Over plates of noodles and juice and a copy of Obama’s bestseller for good measure, on a bright Tuesday morning as he readied himself for the day’s lectures, Ken told me in an emotion laden voice: “I am getting myself ready for higher office with this SUG election. I intend to be a federal senator before I am forty. I have always sought to make a difference in society using the instrumentality of politics and I will……” he trailed off, his left hand placed on The Audacity of Hope.

I had every reason to believe Ken whose election mantra of ‘ The New Deal’ resonated with the Unical voting public and brought back memories of a one time American President. Ken styled his campaign after Obama’s, wowing voters with his eloquence, charisma and a dose of charm accentuated by his good looks. Opinion polls in the University of Calabar community had him leading his closest challenger by twenty per cent. He was not just the new deal, he was the Main Deal.

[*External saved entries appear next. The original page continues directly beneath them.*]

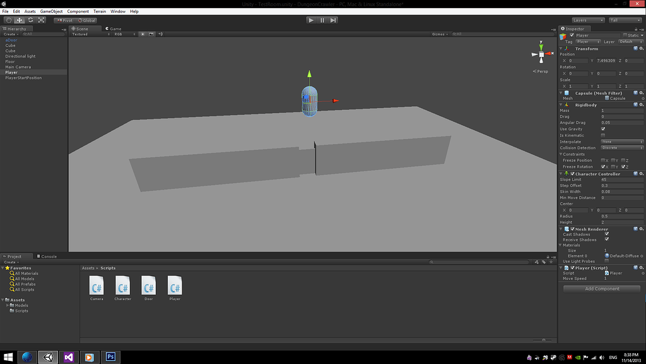Image resolution: width=646 pixels, height=364 pixels.
Task: Toggle Freeze Rotation Y constraint
Action: [614, 167]
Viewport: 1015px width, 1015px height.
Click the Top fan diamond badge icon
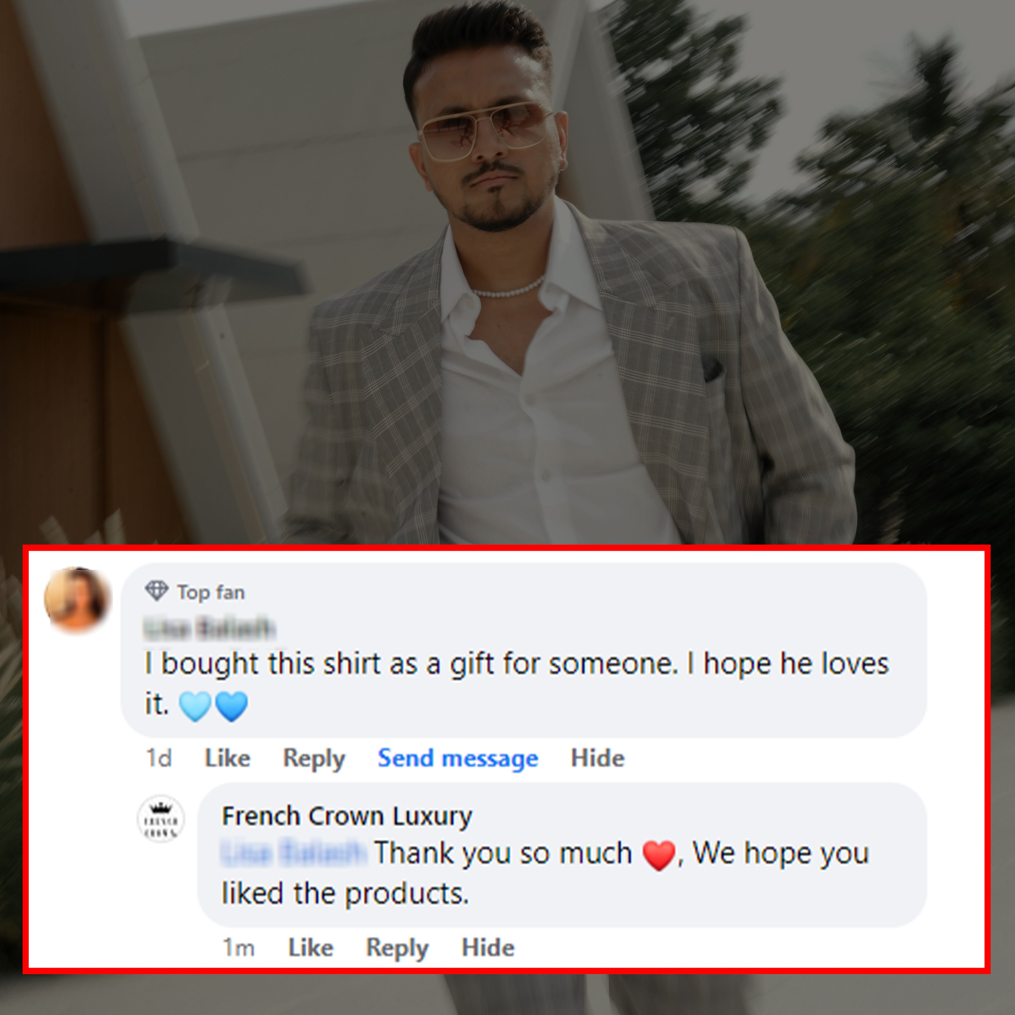pos(156,591)
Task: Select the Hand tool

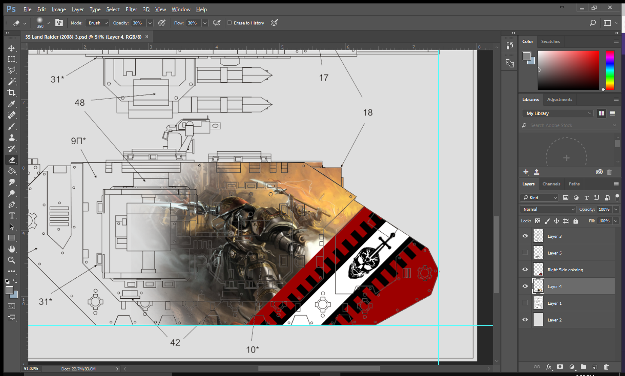Action: pos(12,249)
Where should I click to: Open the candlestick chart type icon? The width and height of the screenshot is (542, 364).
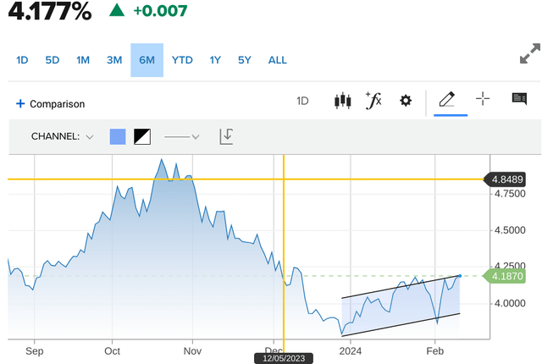(343, 101)
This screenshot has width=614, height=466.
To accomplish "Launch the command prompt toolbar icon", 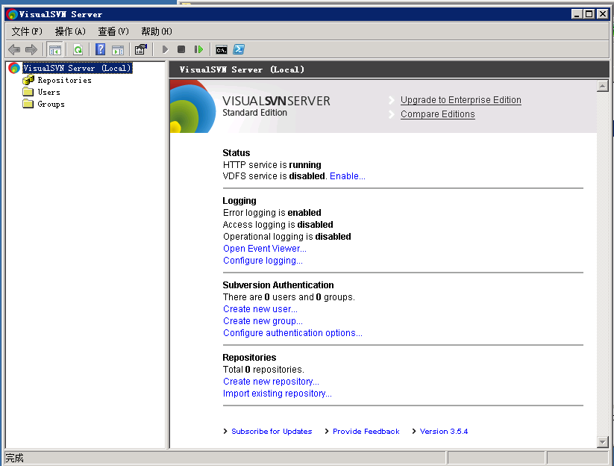I will click(x=222, y=50).
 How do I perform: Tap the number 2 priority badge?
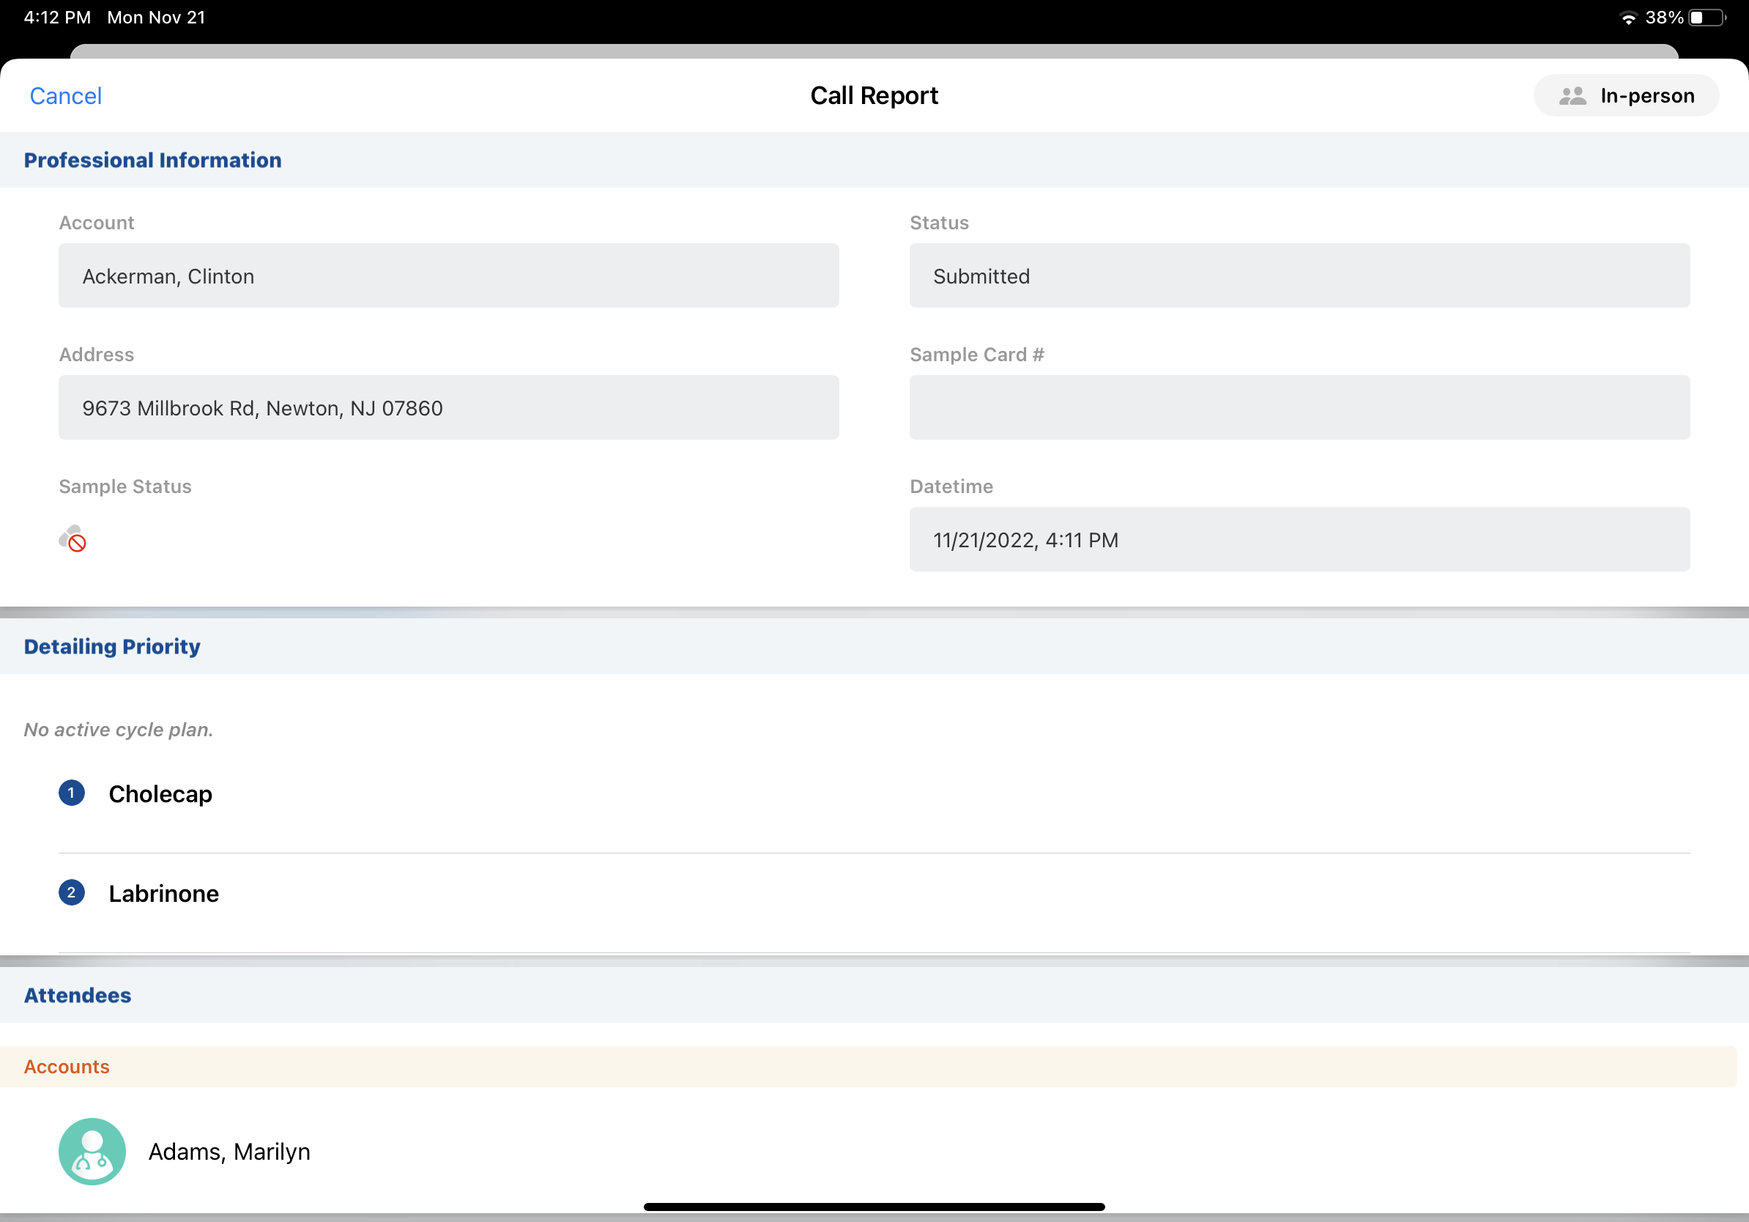point(72,892)
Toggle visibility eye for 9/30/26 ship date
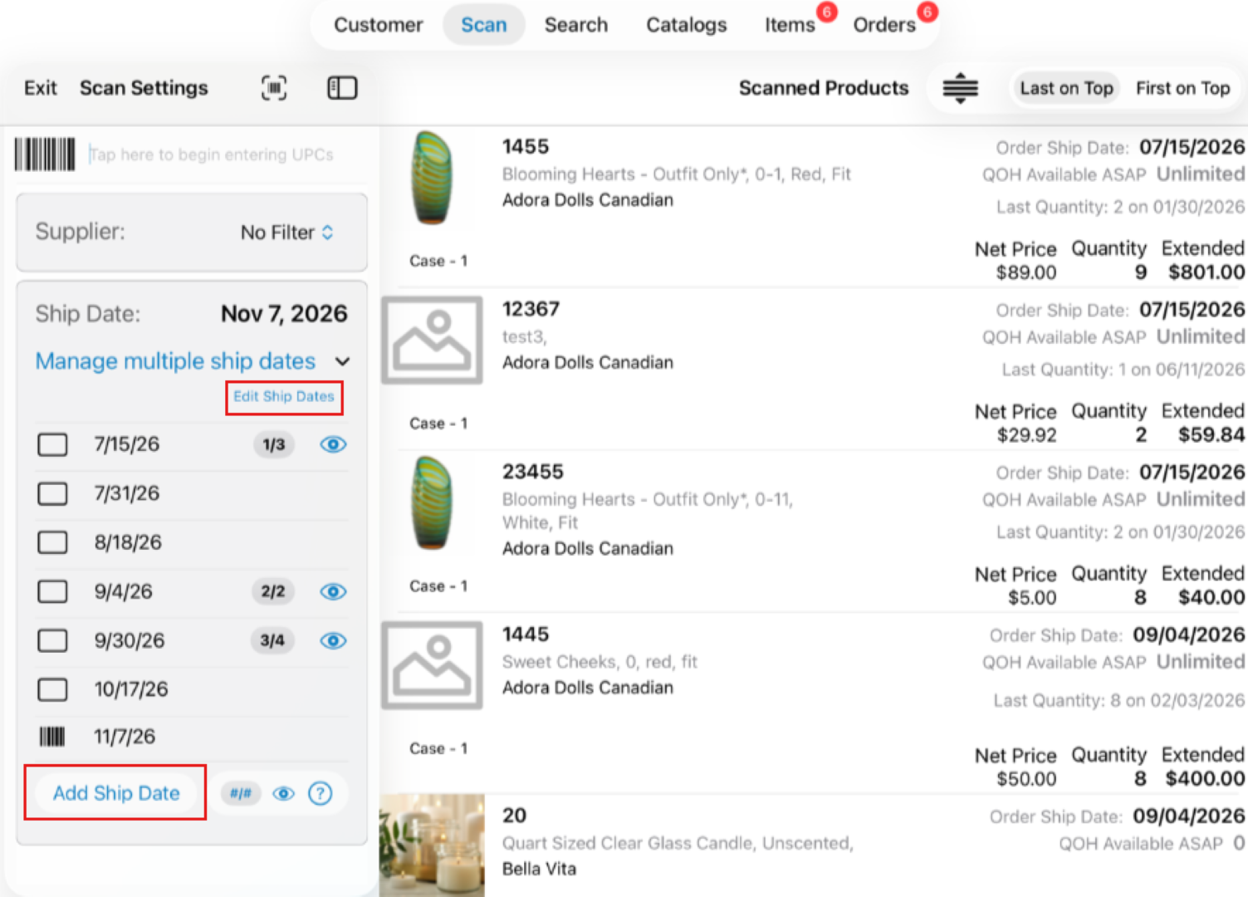The height and width of the screenshot is (897, 1248). pos(333,640)
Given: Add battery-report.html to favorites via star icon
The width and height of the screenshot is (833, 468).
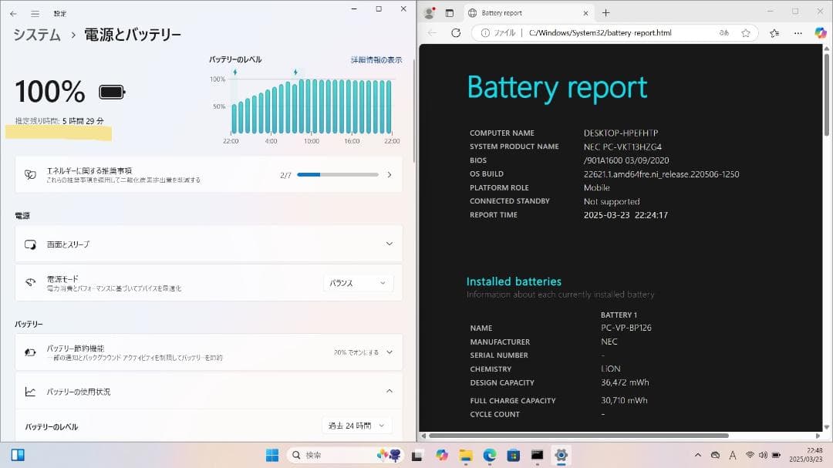Looking at the screenshot, I should click(x=745, y=32).
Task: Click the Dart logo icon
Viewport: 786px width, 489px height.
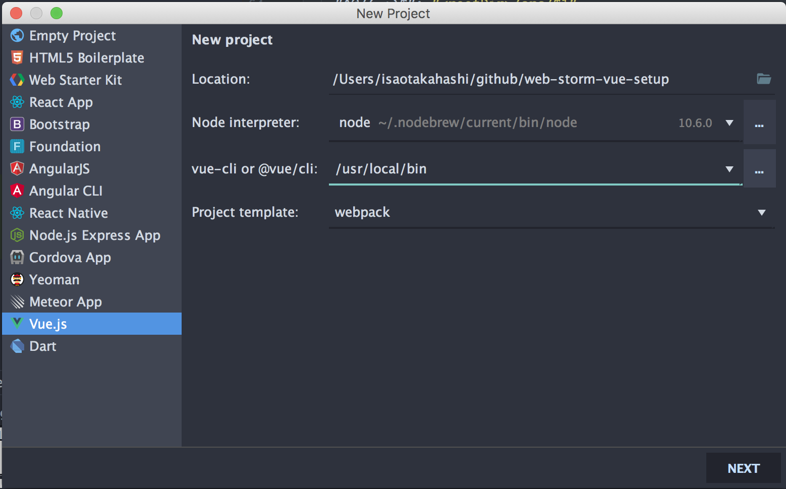Action: (17, 346)
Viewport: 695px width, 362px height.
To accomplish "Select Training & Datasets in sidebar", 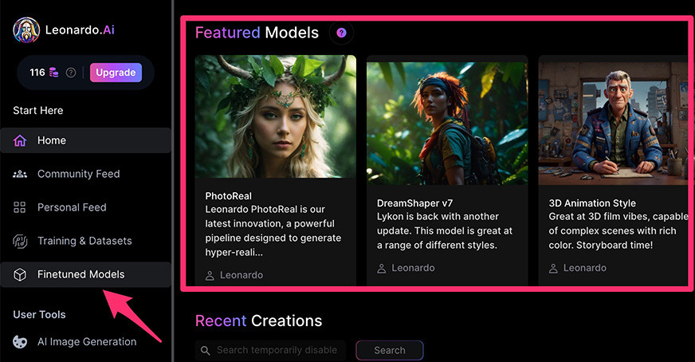I will pyautogui.click(x=85, y=241).
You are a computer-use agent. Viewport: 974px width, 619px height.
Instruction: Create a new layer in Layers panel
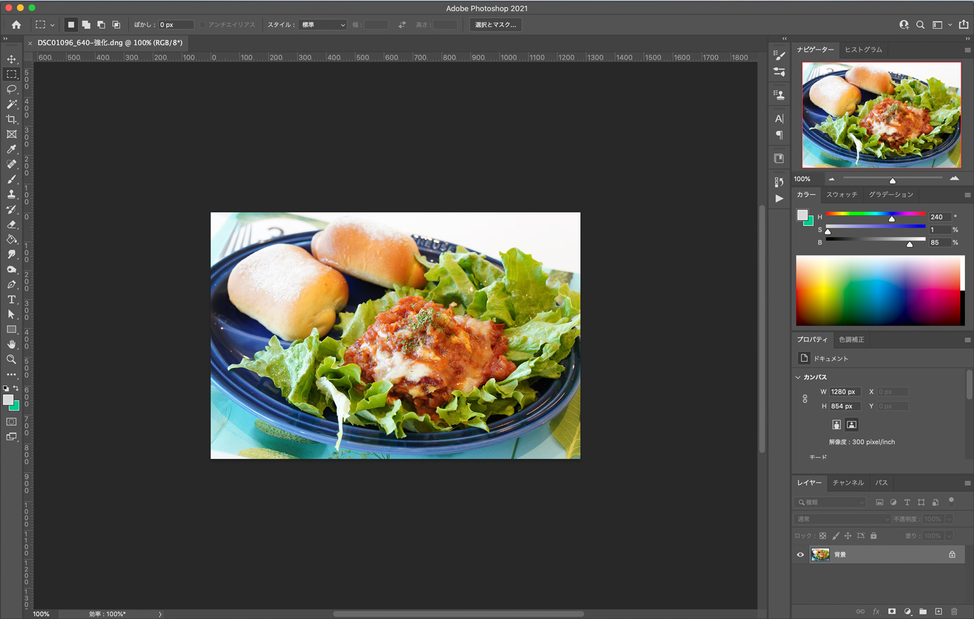tap(938, 611)
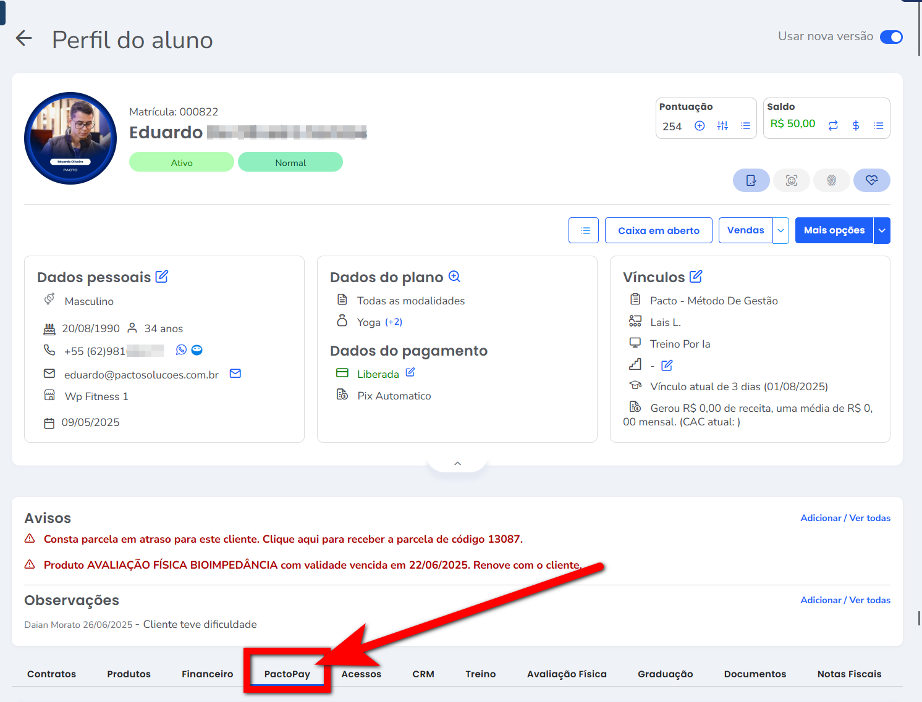This screenshot has height=702, width=922.
Task: Edit Dados pessoais with the pencil icon
Action: click(162, 277)
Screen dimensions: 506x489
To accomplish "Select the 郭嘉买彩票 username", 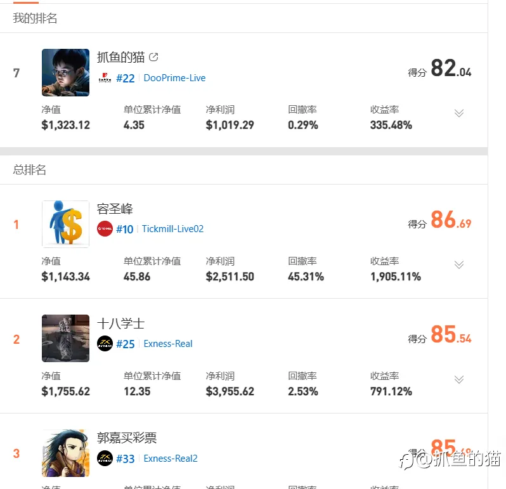I will (127, 438).
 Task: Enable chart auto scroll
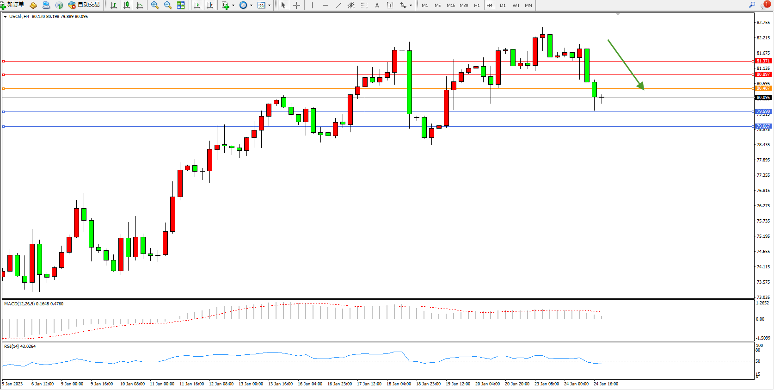[x=197, y=5]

On polling day, 26 th November 2009, Ken got a dose of what underhand tactics even in a campus election meant. I was livid with rage when a close acquaintance gave me a briefing of the events that had transpired the day before. Mr Kennedy Nsan, early 20s, urbane SUG politician, Gentleman extraordinaire; was abducted by the State Government security apparatus as elections got underway, whisked away to an undisclosed location and told to surrender his mandate as the State Government had an anointed candidate, he was informed. Meanwhile, the same security apparatus had spread word to his army of supporters on campus that their man had thrown in the towel and had decided to throw his weight behind the government’s ‘anointed’ candidate.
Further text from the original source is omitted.